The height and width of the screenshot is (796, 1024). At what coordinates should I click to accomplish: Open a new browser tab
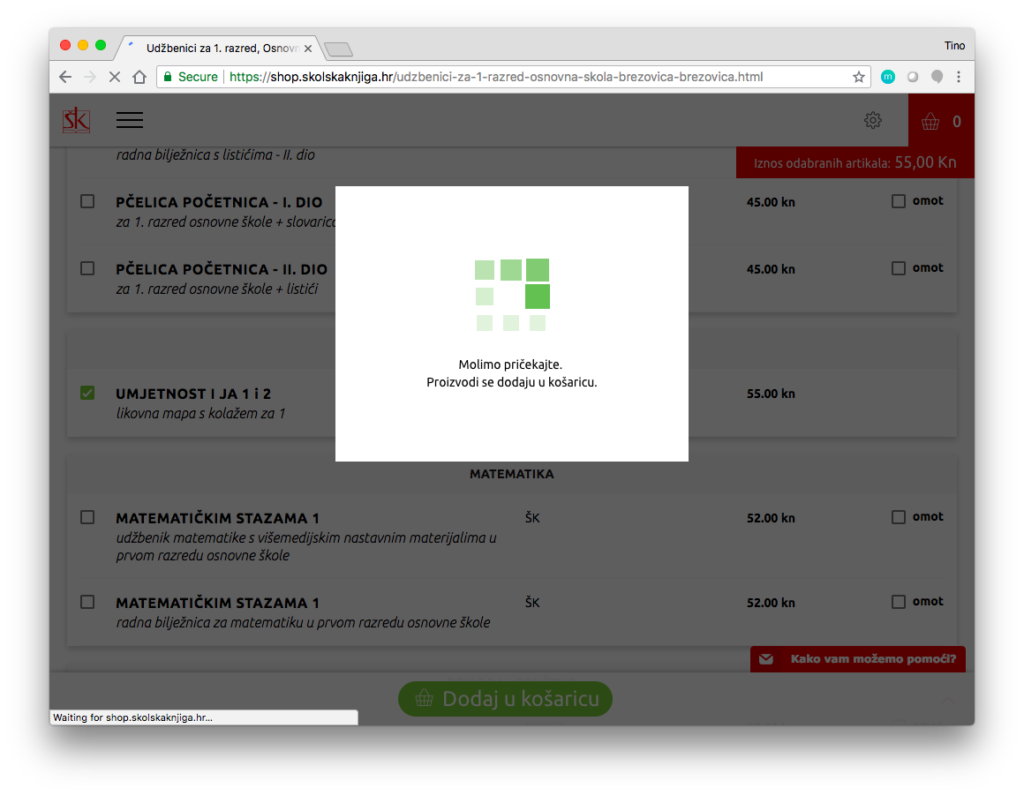(x=339, y=49)
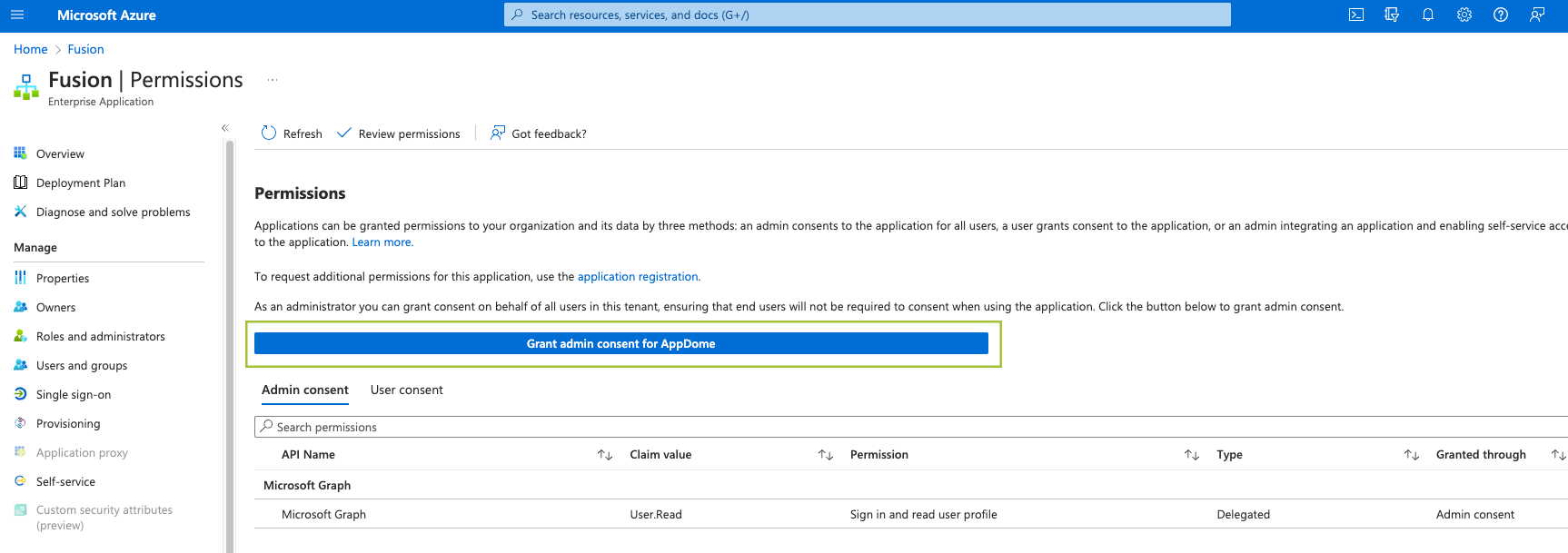Launch Cloud Shell from top bar

tap(1356, 15)
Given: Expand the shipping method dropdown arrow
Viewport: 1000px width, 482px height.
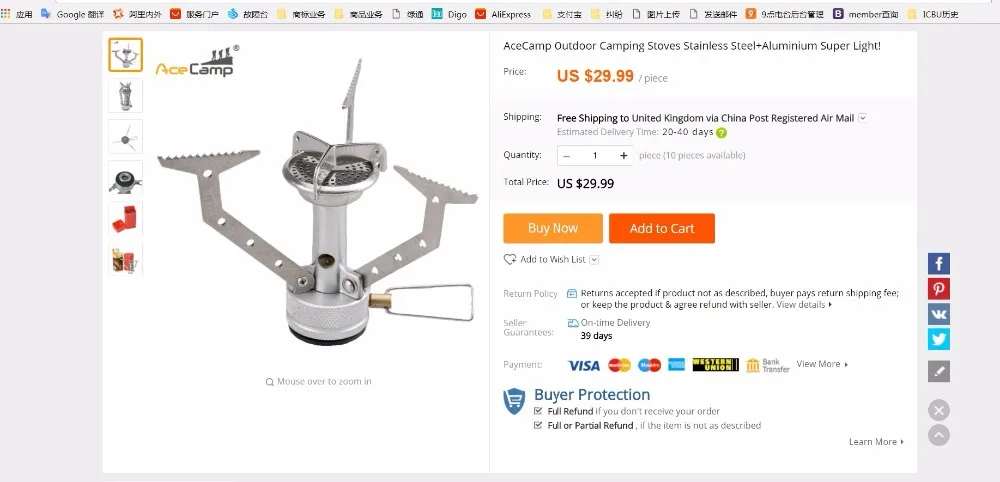Looking at the screenshot, I should point(862,118).
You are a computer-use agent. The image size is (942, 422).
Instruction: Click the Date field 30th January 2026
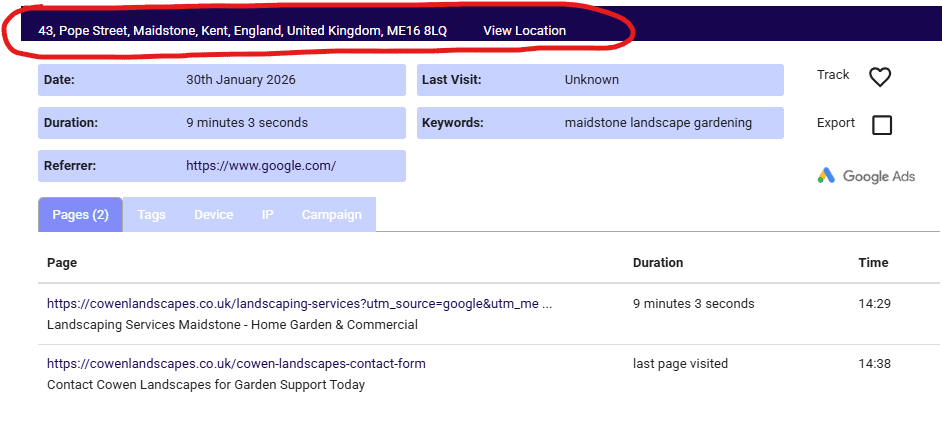pyautogui.click(x=241, y=80)
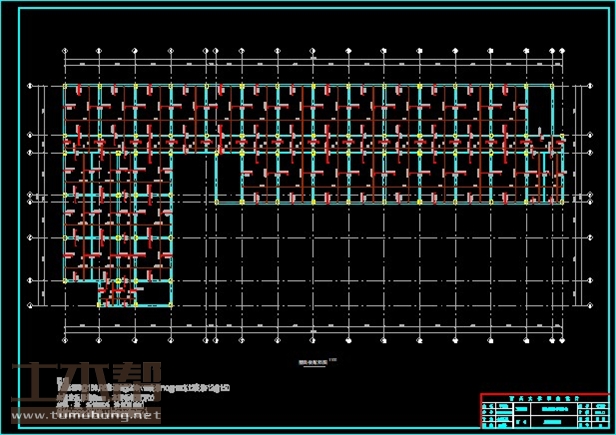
• • •
# [What you need to do]
With the pictures removed, print the entries above exactly.

# [Answer space]
The height and width of the screenshot is (796, 1024). At what coordinates should I click to accomplish: Open a new browser tab
(x=339, y=49)
Launch Cloud Shell from top bar

tap(1356, 15)
Given: Expand the shipping method dropdown arrow
Viewport: 1000px width, 482px height.
Looking at the screenshot, I should point(862,118).
You are a computer-use agent. The image size is (942, 422).
Instruction: Click the Date field 30th January 2026
pyautogui.click(x=241, y=80)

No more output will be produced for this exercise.